The scientists realized that if they could develop a drug to disrupt this loop, they could potentially treat CMV infection while avoiding drug resistance. “This study shows that resistance to feedback disruptors requires the virus to make numerous mutations at multiple different genomic locations, to essentially reconstitute a new feedback circuit,” says Weinberger, who is the William and Ute Bowes Distinguished Professor and director of the Center for Cell Circuitry at Gladstone. “The likelihood of this occurring is vanishingly small and lab experiments recapitulated this; the virus had little problem evolving resistance to current antivirals, but was unable to evolve resistance to feedback disruptors.”

Employing biochemical experiments, mathematical modeling, and synthetic biology, the researchers developed a small piece of synthetic DNA that binds to IE86 and prevents it from blocking its own production. Additional lab experiments demonstrated that this feedback disruptor indeed killed CMV-infected cells, but left healthy cells unharmed.

In one key experiment, the team showed that the feedback disruptor continued to be effective against CMV in cells for many months, without the virus ever developing resistance. In contrast, CMV can become resistant to the antiviral drug acyclovir in just 2 days. They also found that mice infected with a version of CMV fared better when treated with a feedback disruptor than with a placebo.

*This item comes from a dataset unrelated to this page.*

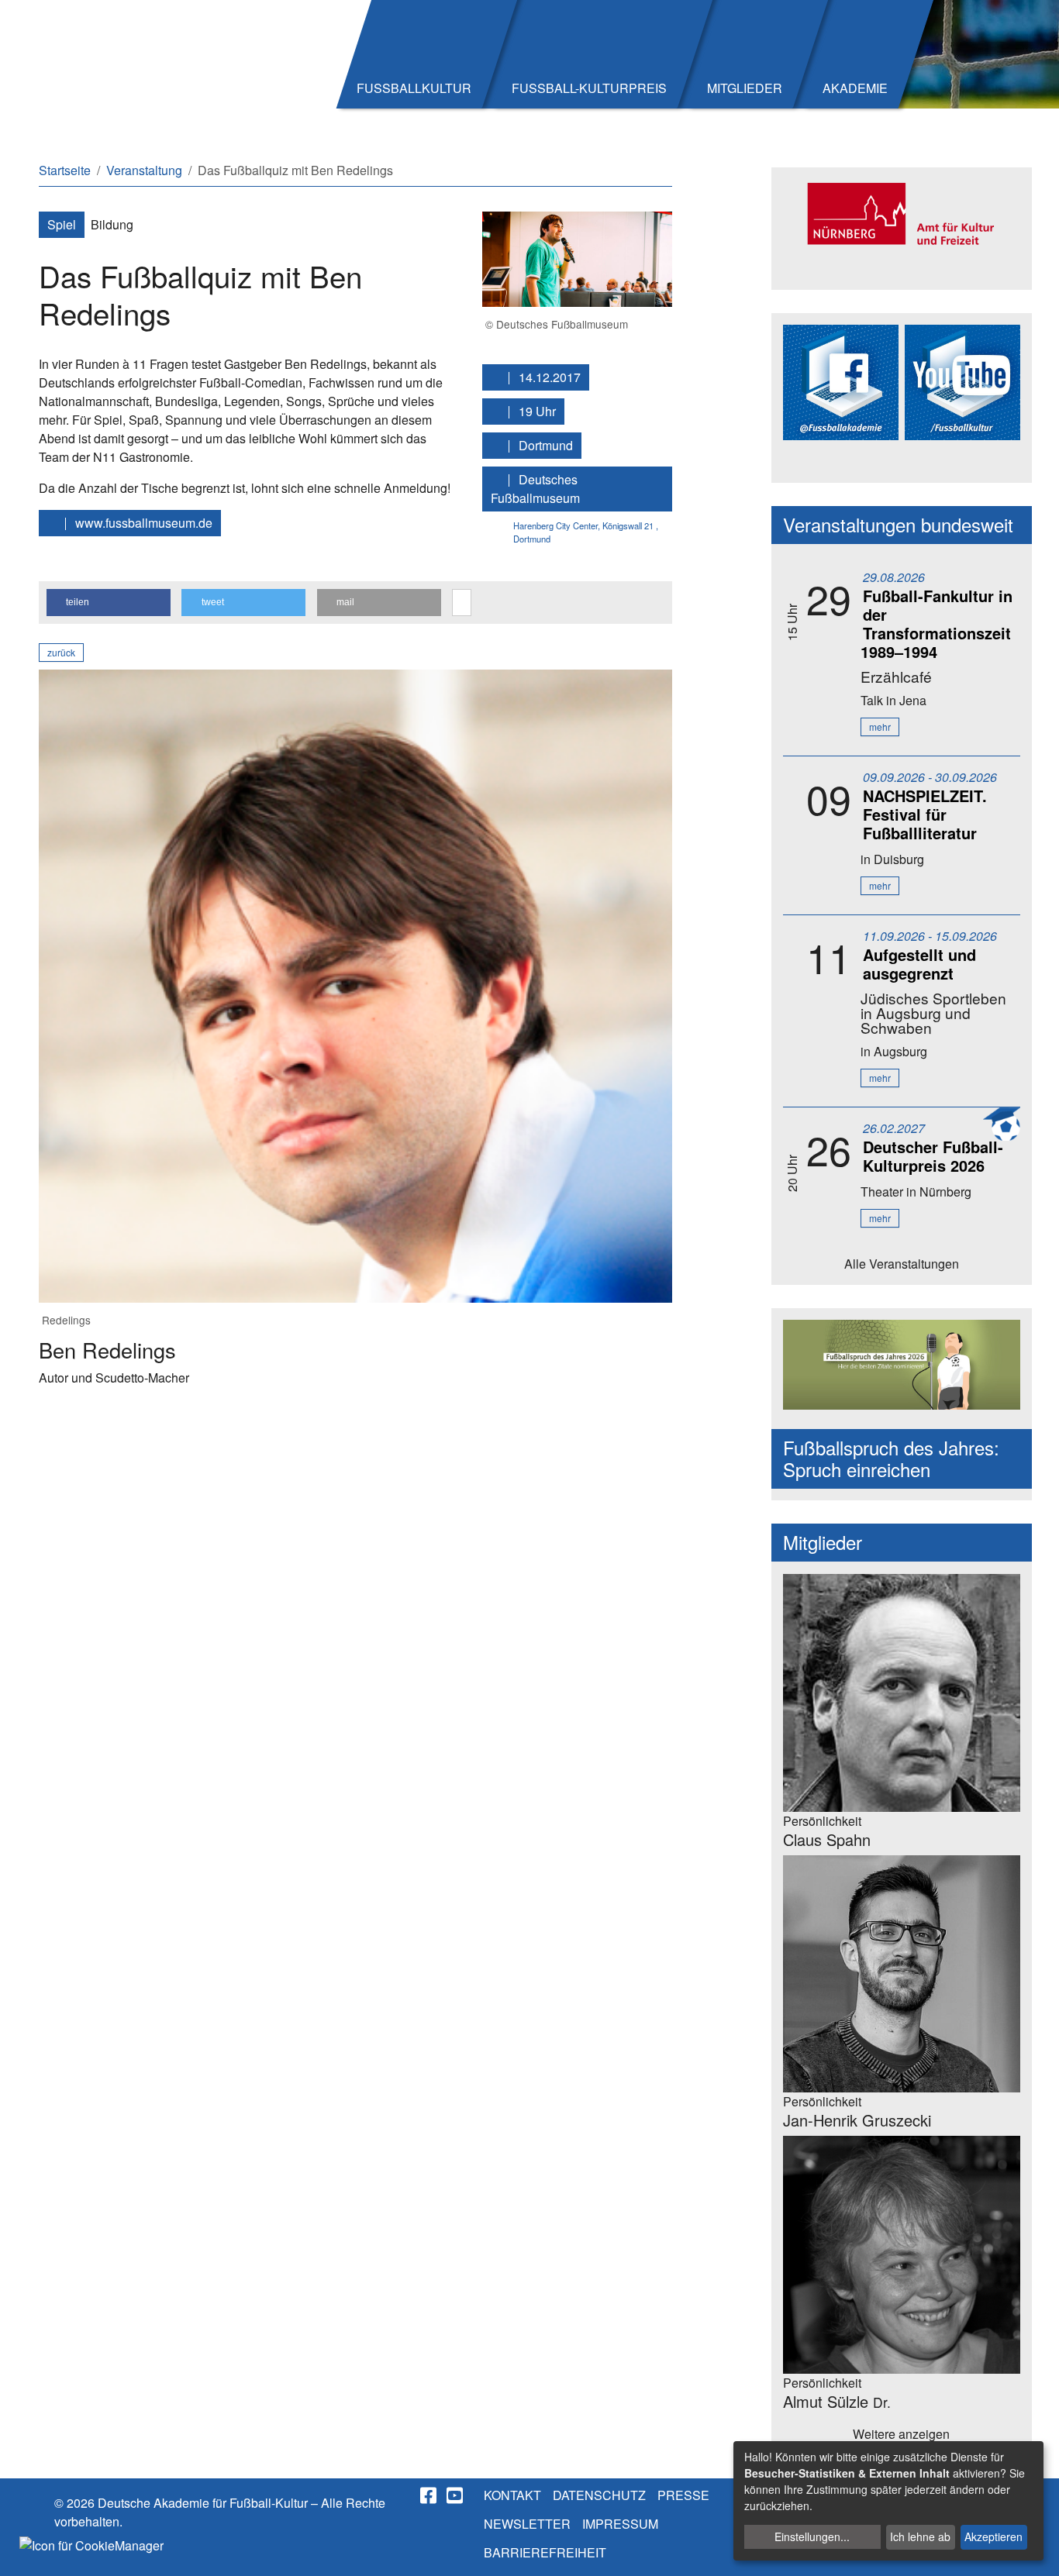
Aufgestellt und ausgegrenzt (919, 963)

Next, the team demonstrated that feedback disruptors could be developed to target similar feedback loops used by other viruses, beginning with herpes simplex virus 1 (HSV-1), the leading infectious cause of blindness. They found that, after infection with HSV-1, the eyes of mice that had been treated with feedback disruptors experienced a significant drop in viral infection.

In addition, the researchers developed a feedback disruptor against SARS-CoV-2, the virus that causes COVID-19, showing promising antiviral effects in cell experiments.

“This is very encouraging because it suggests that the feedback-disruptor strategy is not limited to DNA-based viruses like CMV and HSV-1, but can also be designed for RNA viruses like SARS-CoV-2,” says Chaturvedi.

The findings were reported in the journal Cell.